> _Passage provided_:
# DAT210x - Programming with Python for DS

## Module4- Lab2

In [2]:
import math
import pandas as pd
import matplotlib.pyplot as plt
import matplotlib
from mpl_toolkits.mplot3d import Axes3D
#%matplotlib inline
#%matplotlib notebook
from sklearn import preprocessing


In [3]:
# Look pretty...

# matplotlib.style.use('ggplot')
plt.style.use('ggplot')

### Some Boilerplate Code

For your convenience, we've included some boilerplate code here which will help you out. You aren't expected to know how to write this code on your own at this point, but it'll assist with your visualizations. We've added some notes to the code in case you're interested in knowing what it's doing:

### A Note on SKLearn's `.transform()` calls:

Any time you perform a transformation on your data, you lose the column header names because the output of SciKit-Learn's `.transform()` method is an NDArray and not a daraframe.

This actually makes a lot of sense because there are essentially two types of transformations:
- Those that adjust the scale of your features, and
- Those that change alter the number of features, perhaps even changing their values entirely.

An example of adjusting the scale of a feature would be changing centimeters to inches. Changing the feature entirely would be like using PCA to reduce 300 columns to 30. In either case, the original column's units have either been altered or no longer exist at all, so it's up to you to assign names to your columns after any transformation, if you'd like to store the resulting NDArray back into a dataframe.

> _Data excerpts_:
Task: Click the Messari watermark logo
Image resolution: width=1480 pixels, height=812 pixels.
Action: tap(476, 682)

--

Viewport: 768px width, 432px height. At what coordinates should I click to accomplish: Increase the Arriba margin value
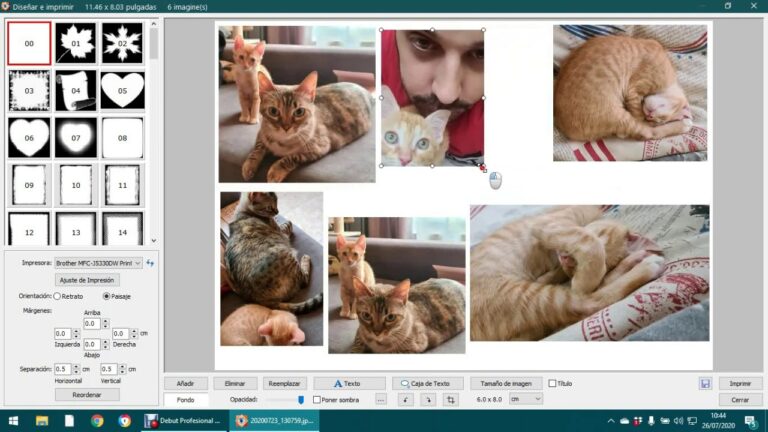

> _Challenge A_:
Restate the lab notebook starting at "Any time you" and ending at "into a dataframe.", substituting "NumPy array" for "NDArray".
> _Challenge B_:
In the lab notebook, what example is given of adjusting the scale of a feature?

> _Full answer A_:
Any time you perform a transformation on your data, you lose the column header names because the output of SciKit-Learn's `.transform()` method is an NumPy array and not a daraframe.

This actually makes a lot of sense because there are essentially two types of transformations:
- Those that adjust the scale of your features, and
- Those that change alter the number of features, perhaps even changing their values entirely.

An example of adjusting the scale of a feature would be changing centimeters to inches. Changing the feature entirely would be like using PCA to reduce 300 columns to 30. In either case, the original column's units have either been altered or no longer exist at all, so it's up to you to assign names to your columns after any transformation, if you'd like to store the resulting NumPy array back into a dataframe.

> _Full answer B_:
Changing centimeters to inches.